Exercise passage =
*** Begin section ***

Four of every five part-time workers in the U.S. lack employer-sponsored health insurance, a study released today reports.

By comparison, about one of every four full-time employees is without such insurance, according to the study conducted by the Iowa Policy Project, a nonprofit public policy research group in Mt. Vernon, Iowa.

The study analyzed insurance coverage for ``nonstandard'' employees, such as part-time, temporary or contract workers. About 34.3 million Americans, or 25 percent of the nation's workforce, fall into that category, according to the study.

The research ``demonstrates the weakness in our health insurance system'' for a ``vulnerable group of workers,'' said Sara Collins, a senior program officer with the Commonwealth Fund, a New York nonprofit group that financed the research.

The study, based on 2001 census data and telephone surveys by the researchers in 2003 and 2004, found 21 percent of nonstandard employees had health insurance through their jobs, compared with 74 percent of full-time workers.

About 15 percent of the children and 16 percent of the wives of nonstandard employees received health insurance through the worker's employer, the study found.

Rising Costs

``It's a problem if you're a part-time employee who can't get full-time coverage because your paycheck won't cover it,'' said Kate Sullivan Hare, executive director of health care policy for the U.S. Chamber of Commerce in Washington.

``We need to have a private health-care insurance market that can cover these people,'' Sullivan Hare said in an interview.

Because of rising costs, it's becoming ``less and less likely'' that employers will subsidize all workers' health insurance, she said. A study released in October by benefits consulting firm Hewitt Associates predicted U.S. companies will pay an average 9.9 percent more for workers' health insurance next year.

*** End section ***

Data excerpts =
*** Begin section ***

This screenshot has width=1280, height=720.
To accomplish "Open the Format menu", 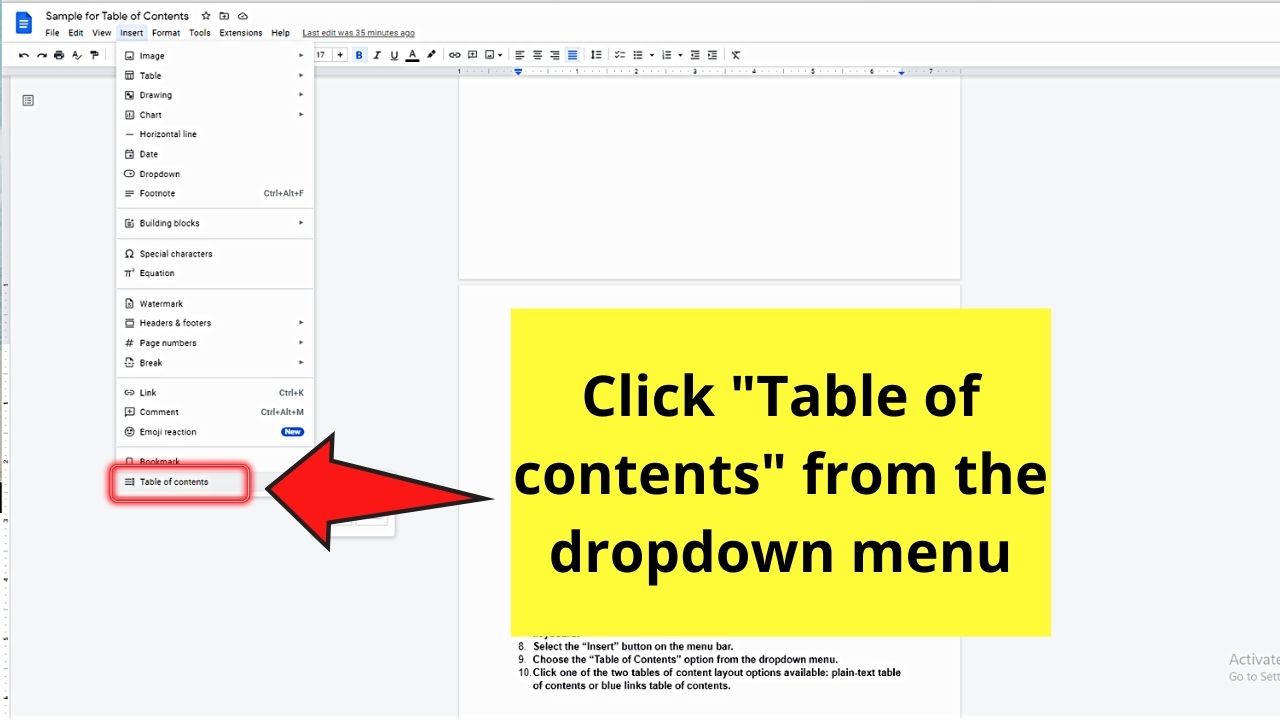I will 165,32.
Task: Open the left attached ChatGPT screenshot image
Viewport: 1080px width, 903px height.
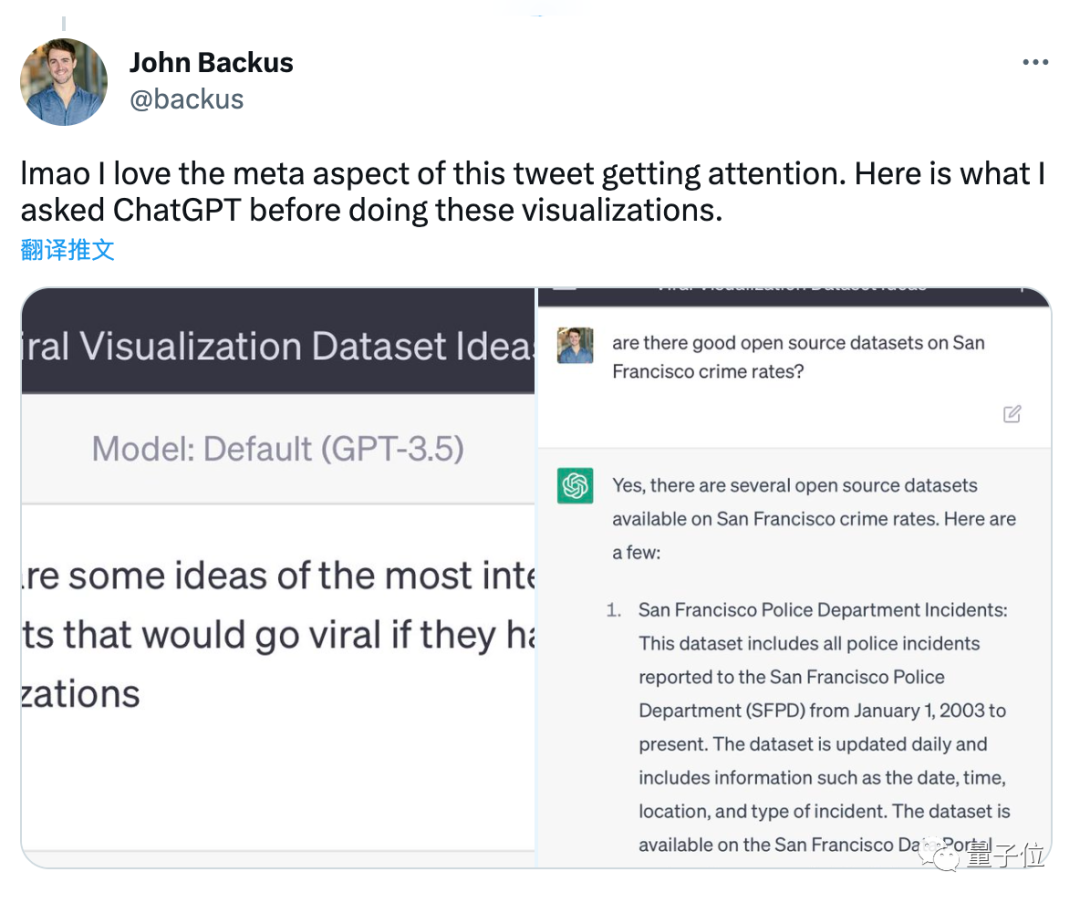Action: [x=278, y=578]
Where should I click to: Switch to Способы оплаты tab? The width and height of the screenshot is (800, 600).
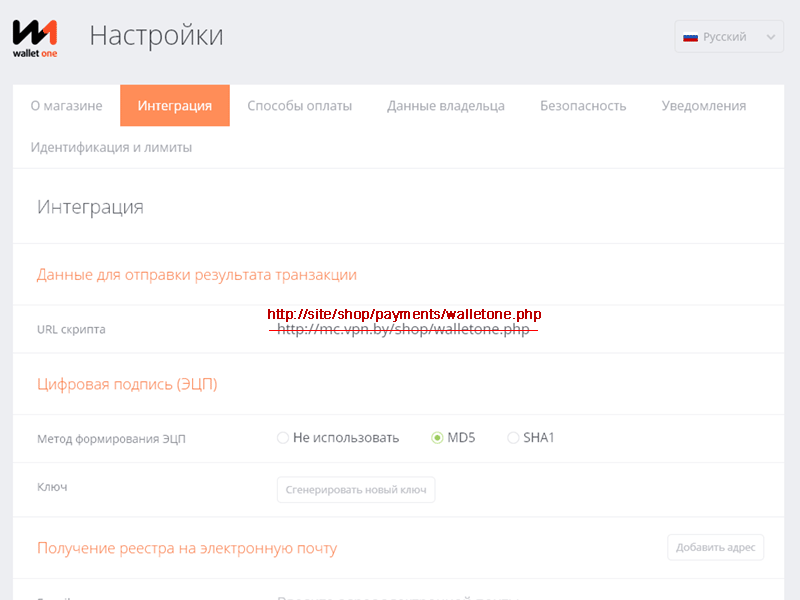[300, 106]
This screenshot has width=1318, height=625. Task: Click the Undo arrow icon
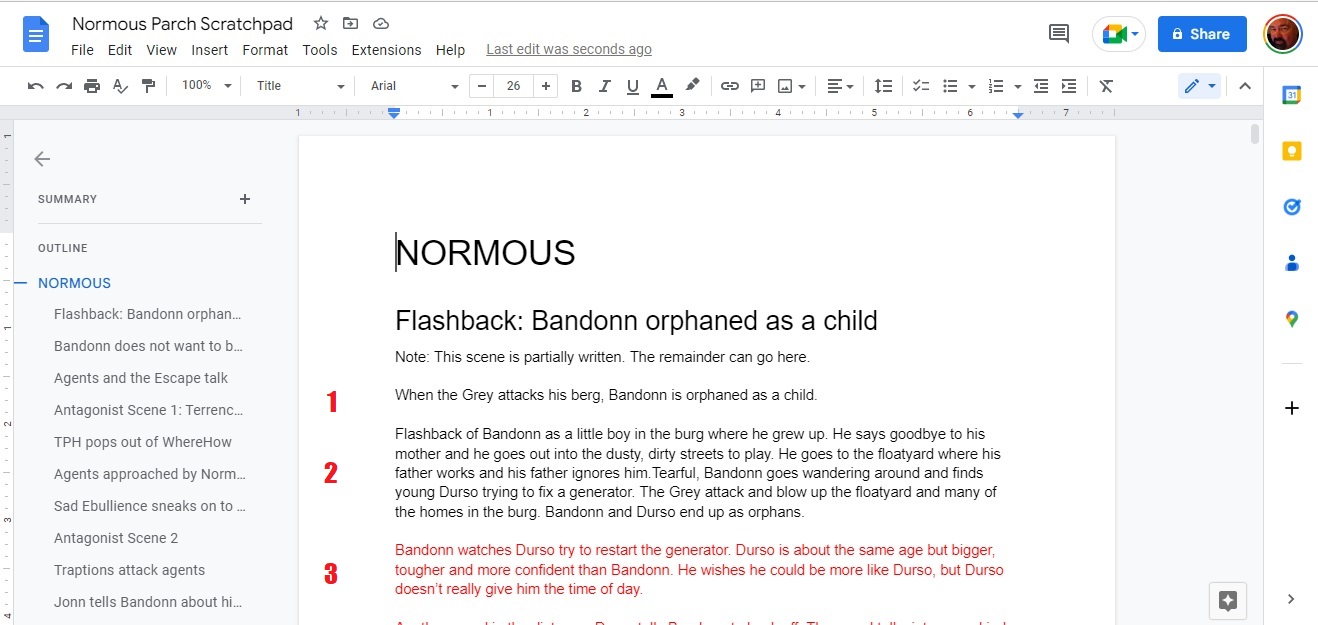(x=36, y=86)
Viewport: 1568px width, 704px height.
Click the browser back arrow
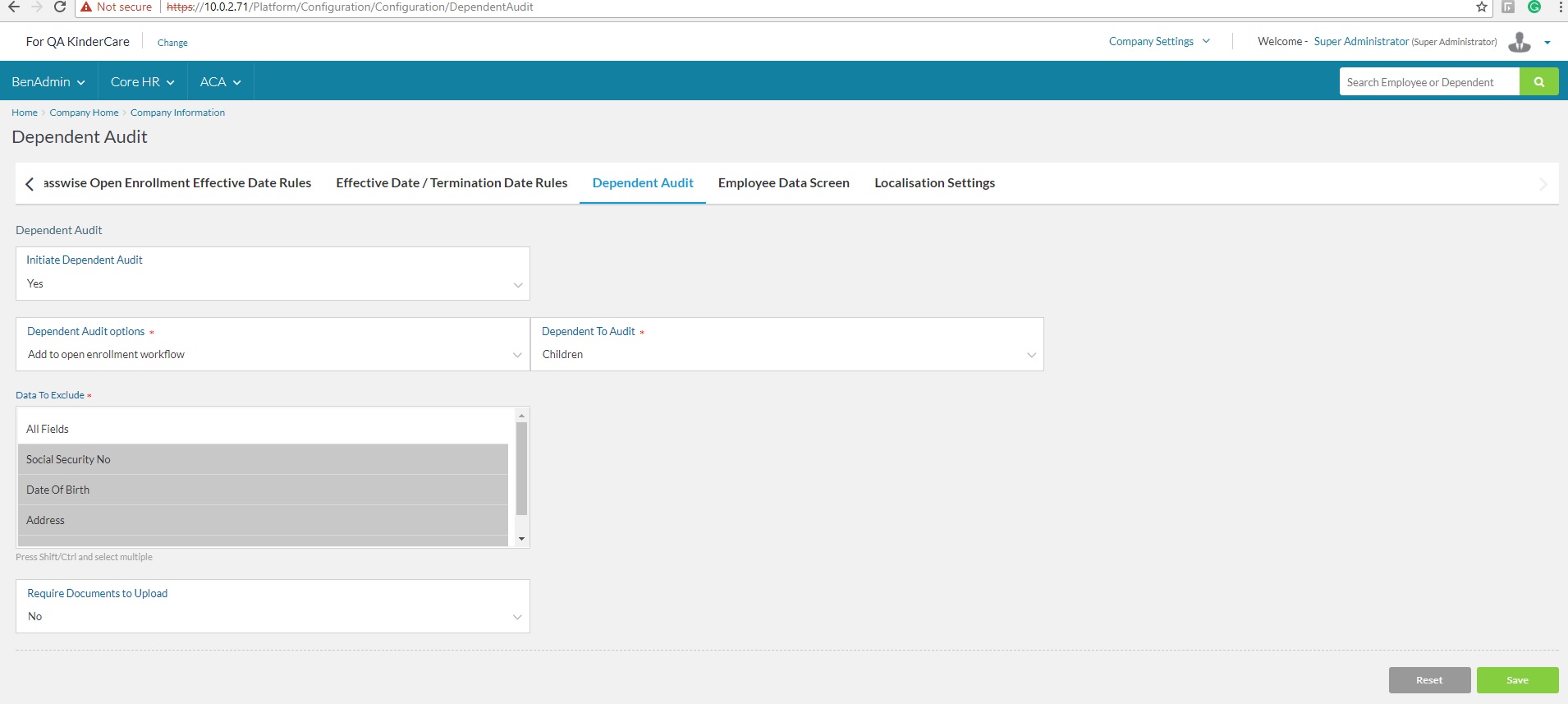coord(14,7)
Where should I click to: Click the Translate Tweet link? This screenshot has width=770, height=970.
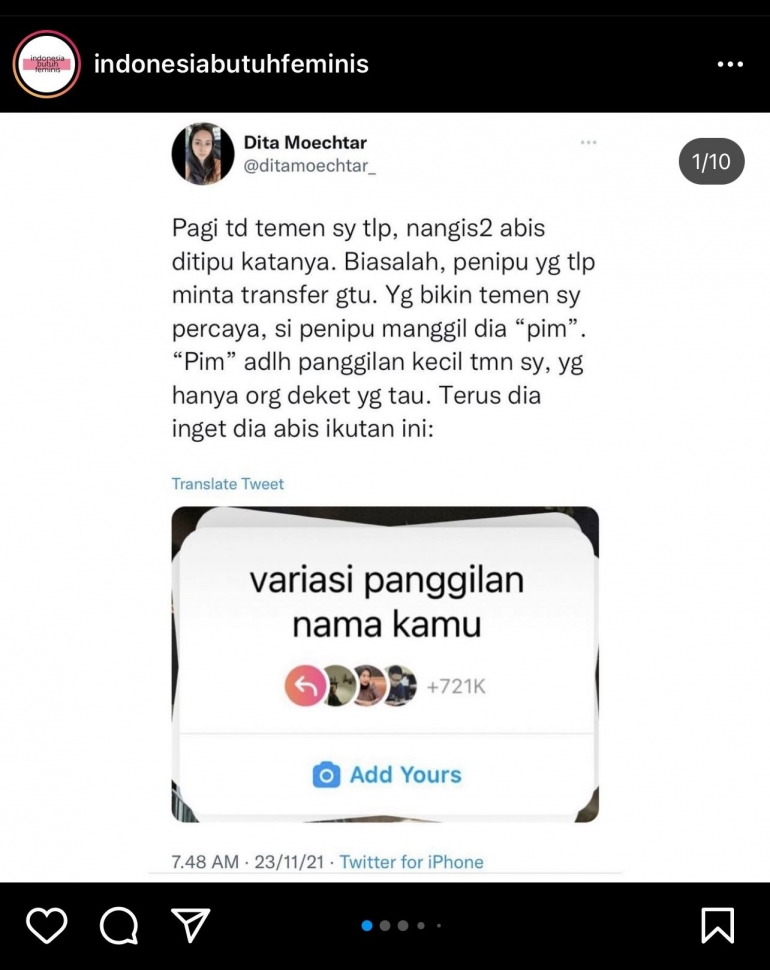tap(228, 484)
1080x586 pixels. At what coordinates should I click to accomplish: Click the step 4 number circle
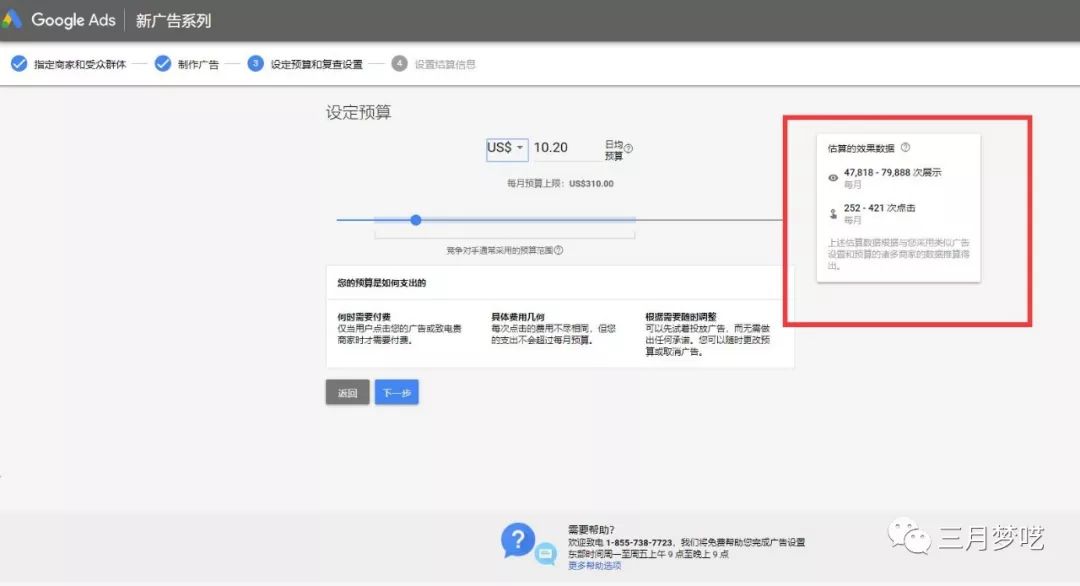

*** End section ***

Task details = Please set down, word for word, the part of the article on health insurance for part-time workers between "By comparison, about" and "Mt. Vernon, Iowa.", inclusive.

Solution for this task =
By comparison, about one of every four full-time employees is without such insurance, according to the study conducted by the Iowa Policy Project, a nonprofit public policy research group in Mt. Vernon, Iowa.